8 Aralık 2024’te Esad rejiminin devrilmesinin ve HTŞ’nin Suriye’nin önemli bir kısmında denetimi ele geçirmesinin ardından kurulan Ahmed El Şara (Colani) yönetimi, bu ilk 3 aylık süreçte ısrarla Kürtleri, Alevileri, Dürzileri, kadınları ve “kendisinden” olarak tanımlamadığı tüm toplumsal kesimleri dışlayan bir politika izledi. Geçici hükümetin belirlenmesi, ulusal diyalog konferansının düzenlenmesi ve anayasa hazırlık komitesinin oluşturulması gibi Suriye’nin geleceğine yön verecek tüm kritik aşamalarda halkların ve inançların temsilcileriyle ortaklaşılmadı, onların sürece etkin katılımı sağlanmadı. Bu dışlayıcı yaklaşımın, yıllardır barış ve huzur bekleyen Suriye’de yeni gerilim ve çatışmalara neden olacağına dair endişelerimizi defalarca dile getirdik.
Son olarak Lazkiye ve Tartus’ta Arap Alevilerine yönelik gerçekleştirilen katliamlar, bu tekçi ve dışlayıcı anlayışın acı bir sonucudur. Yine Hama, Humus ve birçok köyde yoğunlaşan ve failinin HTŞ olduğu katliamlara tanık oluyoruz. Bu olağanüstü gelişme, 2011’den bu yana devam eden iç savaşın halen bitmemiş olduğunun da açık bir göstergesidir. Durum son derece ciddidir ve dünya kamuoyunun gözleri önünde gerçekleşen tarihin en büyük Alevi katliamlarından birine seyirci kalınmaktadır.
HTŞ yönetiminin Alevi halkına yönelik bu katliamlarını ve zorla yerinden etme politikalarını en güçlü şekilde kınıyoruz. HTŞ yönetimi, derhal bu saldırılara son vermeli ve Arap Alevilerinin meşru ve demokratik taleplerini tanımalıdır.

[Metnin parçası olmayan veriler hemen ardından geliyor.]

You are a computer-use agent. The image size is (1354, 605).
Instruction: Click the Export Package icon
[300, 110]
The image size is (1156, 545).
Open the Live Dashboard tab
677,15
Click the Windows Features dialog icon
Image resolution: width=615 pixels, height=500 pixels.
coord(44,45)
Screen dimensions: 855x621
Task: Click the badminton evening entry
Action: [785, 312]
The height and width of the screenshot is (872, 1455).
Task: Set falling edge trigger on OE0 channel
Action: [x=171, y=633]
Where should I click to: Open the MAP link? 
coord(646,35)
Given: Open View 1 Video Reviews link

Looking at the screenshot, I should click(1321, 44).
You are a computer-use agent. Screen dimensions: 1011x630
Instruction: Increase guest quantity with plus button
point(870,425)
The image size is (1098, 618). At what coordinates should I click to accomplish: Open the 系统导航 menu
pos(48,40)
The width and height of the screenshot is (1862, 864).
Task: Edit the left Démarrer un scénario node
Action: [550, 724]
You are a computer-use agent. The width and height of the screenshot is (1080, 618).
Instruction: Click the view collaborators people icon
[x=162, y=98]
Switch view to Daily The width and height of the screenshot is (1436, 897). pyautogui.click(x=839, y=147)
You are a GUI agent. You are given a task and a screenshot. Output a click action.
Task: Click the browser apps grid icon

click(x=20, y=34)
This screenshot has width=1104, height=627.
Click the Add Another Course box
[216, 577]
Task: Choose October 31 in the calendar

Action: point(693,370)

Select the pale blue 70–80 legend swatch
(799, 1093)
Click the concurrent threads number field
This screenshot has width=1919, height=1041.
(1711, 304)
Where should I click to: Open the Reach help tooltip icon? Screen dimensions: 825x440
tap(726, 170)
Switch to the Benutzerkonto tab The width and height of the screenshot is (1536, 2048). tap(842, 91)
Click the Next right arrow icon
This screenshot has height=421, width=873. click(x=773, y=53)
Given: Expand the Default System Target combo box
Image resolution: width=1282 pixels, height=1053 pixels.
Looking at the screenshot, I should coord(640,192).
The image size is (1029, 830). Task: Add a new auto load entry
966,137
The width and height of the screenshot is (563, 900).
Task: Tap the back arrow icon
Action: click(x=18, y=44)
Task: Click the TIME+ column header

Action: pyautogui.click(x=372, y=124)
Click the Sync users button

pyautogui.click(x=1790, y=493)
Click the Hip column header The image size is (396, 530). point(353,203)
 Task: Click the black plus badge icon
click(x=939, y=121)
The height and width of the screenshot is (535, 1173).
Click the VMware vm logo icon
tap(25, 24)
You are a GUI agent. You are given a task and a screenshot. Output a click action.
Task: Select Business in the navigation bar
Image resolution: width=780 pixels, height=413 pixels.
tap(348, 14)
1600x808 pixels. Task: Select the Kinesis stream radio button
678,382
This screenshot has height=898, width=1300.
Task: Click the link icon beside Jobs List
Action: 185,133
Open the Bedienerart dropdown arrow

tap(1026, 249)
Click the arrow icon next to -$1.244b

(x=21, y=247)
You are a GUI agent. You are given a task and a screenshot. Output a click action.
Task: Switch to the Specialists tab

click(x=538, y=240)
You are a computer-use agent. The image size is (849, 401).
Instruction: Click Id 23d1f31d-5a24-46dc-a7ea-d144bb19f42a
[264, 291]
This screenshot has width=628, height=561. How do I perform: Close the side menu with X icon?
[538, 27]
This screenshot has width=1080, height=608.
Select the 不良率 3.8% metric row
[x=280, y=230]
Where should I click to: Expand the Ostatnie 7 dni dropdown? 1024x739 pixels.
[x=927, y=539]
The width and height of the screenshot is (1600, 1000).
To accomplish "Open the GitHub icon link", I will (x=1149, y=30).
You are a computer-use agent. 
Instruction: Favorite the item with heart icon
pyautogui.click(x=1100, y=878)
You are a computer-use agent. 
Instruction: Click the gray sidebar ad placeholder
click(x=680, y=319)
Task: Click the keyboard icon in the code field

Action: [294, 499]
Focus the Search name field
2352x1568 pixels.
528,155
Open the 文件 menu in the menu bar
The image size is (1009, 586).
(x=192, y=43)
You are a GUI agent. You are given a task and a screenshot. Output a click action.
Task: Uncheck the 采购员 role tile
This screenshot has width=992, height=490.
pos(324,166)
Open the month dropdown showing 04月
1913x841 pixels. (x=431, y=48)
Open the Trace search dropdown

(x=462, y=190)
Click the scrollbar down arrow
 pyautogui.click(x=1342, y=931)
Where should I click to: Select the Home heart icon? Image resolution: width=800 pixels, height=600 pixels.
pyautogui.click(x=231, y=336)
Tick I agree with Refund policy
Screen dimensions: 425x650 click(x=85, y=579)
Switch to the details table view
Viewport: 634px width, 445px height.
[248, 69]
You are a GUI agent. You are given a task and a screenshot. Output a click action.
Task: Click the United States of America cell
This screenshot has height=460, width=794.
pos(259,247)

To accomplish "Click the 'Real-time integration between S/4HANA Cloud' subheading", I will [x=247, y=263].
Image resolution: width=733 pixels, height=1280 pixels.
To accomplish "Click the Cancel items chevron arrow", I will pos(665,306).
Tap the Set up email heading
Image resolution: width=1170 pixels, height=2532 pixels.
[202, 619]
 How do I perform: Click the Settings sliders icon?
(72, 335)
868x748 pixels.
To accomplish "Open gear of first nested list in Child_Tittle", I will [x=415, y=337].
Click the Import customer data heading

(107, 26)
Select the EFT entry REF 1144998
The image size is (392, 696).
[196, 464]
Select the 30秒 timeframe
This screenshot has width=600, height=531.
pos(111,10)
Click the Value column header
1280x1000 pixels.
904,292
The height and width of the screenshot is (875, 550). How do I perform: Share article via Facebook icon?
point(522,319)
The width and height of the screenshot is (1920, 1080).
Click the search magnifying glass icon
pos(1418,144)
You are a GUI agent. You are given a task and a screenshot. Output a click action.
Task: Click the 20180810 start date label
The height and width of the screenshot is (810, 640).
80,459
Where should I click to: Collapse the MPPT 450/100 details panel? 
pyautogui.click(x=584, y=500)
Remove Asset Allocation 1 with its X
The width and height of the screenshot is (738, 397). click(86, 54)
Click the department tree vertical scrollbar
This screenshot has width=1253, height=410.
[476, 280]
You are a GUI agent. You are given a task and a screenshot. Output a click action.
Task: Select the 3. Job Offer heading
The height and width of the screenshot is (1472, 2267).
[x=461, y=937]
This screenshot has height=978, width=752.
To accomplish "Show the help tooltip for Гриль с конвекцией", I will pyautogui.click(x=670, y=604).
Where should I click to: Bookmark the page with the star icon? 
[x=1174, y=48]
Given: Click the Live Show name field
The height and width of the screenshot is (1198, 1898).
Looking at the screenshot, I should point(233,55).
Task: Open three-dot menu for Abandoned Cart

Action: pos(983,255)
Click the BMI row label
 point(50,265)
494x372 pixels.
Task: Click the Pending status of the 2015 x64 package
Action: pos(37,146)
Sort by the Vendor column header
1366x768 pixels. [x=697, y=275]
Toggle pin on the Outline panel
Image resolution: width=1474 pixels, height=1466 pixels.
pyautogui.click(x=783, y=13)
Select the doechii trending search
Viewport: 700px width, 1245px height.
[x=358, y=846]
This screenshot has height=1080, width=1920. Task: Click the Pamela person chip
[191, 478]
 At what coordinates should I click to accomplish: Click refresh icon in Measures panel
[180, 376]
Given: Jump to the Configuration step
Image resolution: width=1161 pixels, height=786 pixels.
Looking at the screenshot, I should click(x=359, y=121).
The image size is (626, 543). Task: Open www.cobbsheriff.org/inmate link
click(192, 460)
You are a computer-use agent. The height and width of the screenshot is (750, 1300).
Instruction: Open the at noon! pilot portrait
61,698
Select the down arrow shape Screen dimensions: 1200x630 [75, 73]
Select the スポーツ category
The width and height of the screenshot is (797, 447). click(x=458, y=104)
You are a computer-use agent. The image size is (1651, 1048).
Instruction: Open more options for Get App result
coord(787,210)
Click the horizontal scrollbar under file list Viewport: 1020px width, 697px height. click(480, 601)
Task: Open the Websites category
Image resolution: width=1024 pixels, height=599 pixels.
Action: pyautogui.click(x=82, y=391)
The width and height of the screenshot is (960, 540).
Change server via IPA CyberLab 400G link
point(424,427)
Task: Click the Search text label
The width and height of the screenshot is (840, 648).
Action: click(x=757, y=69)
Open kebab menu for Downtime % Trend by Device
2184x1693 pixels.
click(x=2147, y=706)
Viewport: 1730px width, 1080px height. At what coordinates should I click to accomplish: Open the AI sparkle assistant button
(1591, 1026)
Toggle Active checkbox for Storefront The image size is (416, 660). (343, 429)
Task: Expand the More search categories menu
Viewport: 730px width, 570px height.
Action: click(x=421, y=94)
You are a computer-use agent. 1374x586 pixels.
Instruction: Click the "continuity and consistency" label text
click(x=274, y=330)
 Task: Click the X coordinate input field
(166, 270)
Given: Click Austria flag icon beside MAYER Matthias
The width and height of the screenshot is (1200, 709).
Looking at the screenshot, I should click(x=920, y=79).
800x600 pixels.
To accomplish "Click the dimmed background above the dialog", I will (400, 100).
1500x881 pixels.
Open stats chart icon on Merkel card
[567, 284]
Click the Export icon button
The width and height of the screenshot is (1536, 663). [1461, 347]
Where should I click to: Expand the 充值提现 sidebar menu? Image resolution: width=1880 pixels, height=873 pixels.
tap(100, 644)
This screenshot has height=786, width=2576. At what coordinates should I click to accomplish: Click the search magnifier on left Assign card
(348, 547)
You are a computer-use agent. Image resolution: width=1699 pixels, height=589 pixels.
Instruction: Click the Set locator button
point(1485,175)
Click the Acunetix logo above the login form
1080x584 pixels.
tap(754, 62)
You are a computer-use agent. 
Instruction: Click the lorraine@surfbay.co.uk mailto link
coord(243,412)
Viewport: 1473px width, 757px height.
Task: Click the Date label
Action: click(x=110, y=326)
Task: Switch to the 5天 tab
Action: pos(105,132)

Bu trajik gelişmeler bir kez daha göstermektedir ki Suriye’de kalıcı barışın ve toplumsal huzurun yolu, farklılıkların tanınmasından ve tüm halkların, inanç gruplarının eşit ve adil bir şekilde temsil edildiği adem-i merkeziyetçi bir yönetimin oluşturulmasından geçmektedir. Son 3 aydır tek taraflı yürütülen idari, hukuki ve siyasi girişimlere derhal son verilmeli, tüm kesimlerin uzlaşabileceği yeni bir diyalog ve inşa süreci başlatılmalıdır.
Türkiye’deki iktidarı, HTŞ yönetimiyle kurduğu yakın ilişkiyi ve her türlü işbirliğini gözden geçirmeye, bu katliamları önlemek üzere yapıcı bir yaklaşım sergilemeye davet ediyoruz.
Uluslararası kamuoyunu ise Lazkiye ve Tartus’ta yaşanan bu katliamlara karşı etkin bir tutum almaya ve Suriye’deki Alevi halkıyla dayanışma içinde olmaya çağırıyoruz.”